Disinformation Works

We wish we could say that all this disinformation is harmless, but there's evidence that a lot of people end up believing such nonsense. In a FactCheck.org "Special Report" that we posted on Dec. 12, titled "Our Disinformed Electorate," we released some findings from a post-election poll taken by the National Annenberg Election Survey. It showed that millions of voters were bamboozled by false claims made by both sides in the 2008 presidential campaign. More than half of those polled thought Obama's tax plan would raise taxes on most small businesses (a false claim made by Sen. John McCain) and more than two in five (42.3 percent) found truth in Obama's false claim that McCain planned to cut Medicare benefits.

Nevertheless, we'll keep blowing the whistle whenever we find political spin.

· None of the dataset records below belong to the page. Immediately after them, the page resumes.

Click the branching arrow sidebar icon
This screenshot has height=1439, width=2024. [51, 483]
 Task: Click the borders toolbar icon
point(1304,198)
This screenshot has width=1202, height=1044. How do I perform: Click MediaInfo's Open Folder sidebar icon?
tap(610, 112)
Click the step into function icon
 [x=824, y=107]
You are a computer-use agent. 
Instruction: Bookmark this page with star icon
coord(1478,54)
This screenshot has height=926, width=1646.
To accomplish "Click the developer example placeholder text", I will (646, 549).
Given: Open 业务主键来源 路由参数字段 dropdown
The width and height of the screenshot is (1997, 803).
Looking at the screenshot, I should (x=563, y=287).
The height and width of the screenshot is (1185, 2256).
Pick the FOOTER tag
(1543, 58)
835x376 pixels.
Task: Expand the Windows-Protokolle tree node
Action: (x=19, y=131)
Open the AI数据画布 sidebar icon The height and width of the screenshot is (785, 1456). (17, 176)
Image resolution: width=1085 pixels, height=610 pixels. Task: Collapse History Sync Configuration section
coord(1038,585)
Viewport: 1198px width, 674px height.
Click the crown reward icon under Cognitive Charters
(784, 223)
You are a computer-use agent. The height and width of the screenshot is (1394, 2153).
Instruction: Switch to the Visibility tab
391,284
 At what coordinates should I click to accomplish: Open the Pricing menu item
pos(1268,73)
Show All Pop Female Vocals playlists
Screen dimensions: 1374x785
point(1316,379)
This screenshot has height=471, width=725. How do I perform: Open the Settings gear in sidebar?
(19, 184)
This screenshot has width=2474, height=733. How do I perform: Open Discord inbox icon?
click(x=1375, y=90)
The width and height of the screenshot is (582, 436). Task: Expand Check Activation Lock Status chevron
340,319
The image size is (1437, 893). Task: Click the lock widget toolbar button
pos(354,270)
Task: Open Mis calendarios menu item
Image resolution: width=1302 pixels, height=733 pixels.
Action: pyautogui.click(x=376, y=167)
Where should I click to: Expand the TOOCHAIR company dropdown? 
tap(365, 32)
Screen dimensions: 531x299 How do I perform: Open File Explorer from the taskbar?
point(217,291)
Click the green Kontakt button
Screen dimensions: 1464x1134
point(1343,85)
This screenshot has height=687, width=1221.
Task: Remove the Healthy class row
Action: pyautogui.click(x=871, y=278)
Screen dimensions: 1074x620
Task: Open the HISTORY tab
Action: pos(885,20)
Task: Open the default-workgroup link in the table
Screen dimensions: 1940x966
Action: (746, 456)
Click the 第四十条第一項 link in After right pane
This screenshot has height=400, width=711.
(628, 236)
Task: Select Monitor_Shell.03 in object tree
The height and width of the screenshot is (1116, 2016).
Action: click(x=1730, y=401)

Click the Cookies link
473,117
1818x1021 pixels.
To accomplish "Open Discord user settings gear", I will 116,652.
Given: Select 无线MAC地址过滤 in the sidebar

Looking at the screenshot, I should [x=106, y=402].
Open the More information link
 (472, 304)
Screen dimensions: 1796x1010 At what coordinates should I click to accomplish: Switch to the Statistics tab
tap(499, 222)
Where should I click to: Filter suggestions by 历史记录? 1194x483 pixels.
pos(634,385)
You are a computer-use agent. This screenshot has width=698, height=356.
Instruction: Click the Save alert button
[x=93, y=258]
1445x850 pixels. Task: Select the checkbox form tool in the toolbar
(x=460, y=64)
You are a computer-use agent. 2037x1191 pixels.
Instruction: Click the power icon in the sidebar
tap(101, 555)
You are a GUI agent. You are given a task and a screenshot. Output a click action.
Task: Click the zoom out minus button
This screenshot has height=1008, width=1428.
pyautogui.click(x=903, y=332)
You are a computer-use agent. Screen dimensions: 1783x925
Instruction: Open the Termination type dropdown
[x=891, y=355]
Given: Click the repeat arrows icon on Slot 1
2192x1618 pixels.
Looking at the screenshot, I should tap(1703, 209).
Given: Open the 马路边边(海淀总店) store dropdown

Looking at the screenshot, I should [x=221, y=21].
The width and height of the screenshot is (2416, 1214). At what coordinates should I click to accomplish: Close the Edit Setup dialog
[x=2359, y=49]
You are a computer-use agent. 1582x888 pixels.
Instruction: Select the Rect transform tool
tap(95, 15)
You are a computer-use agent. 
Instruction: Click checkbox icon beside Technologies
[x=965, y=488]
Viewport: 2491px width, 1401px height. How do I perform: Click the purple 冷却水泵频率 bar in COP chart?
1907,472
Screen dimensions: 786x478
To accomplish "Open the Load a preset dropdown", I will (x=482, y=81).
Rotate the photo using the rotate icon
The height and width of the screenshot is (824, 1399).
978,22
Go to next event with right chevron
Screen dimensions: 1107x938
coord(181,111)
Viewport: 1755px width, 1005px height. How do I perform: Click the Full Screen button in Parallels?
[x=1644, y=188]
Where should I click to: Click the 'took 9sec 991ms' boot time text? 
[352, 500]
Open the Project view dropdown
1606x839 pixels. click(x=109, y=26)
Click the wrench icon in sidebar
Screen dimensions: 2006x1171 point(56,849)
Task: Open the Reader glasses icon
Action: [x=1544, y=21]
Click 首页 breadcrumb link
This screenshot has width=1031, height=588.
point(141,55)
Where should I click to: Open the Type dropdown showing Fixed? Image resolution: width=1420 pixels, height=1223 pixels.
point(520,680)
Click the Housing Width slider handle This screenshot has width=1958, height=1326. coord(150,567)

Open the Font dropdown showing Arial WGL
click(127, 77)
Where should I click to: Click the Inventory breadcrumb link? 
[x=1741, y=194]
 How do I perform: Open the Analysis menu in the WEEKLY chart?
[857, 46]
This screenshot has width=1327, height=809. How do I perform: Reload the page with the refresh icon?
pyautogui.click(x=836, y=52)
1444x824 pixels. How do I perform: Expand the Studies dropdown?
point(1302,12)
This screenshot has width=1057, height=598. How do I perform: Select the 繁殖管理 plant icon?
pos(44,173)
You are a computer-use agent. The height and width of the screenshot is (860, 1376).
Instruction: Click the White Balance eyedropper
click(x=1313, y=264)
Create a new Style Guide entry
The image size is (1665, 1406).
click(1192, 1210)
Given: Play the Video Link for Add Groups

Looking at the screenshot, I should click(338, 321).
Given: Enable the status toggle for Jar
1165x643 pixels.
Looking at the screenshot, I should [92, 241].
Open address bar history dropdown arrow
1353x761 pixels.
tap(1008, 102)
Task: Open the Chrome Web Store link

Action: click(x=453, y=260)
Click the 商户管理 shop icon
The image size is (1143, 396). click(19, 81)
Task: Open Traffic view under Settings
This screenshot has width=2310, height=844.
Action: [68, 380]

Watch our Ask FactCheck space on the home page for items we'll soon be posting on claims that the EPA is proposing a pollution tax on cows and pigs (false) and a widely circulated e-mail quoting a law school professor giving "unreported stats" from the 2008 election. (The professor denies authorship, and the "statistics" are all wrong.)

And keep checking back in 2009. Because the spin never stops.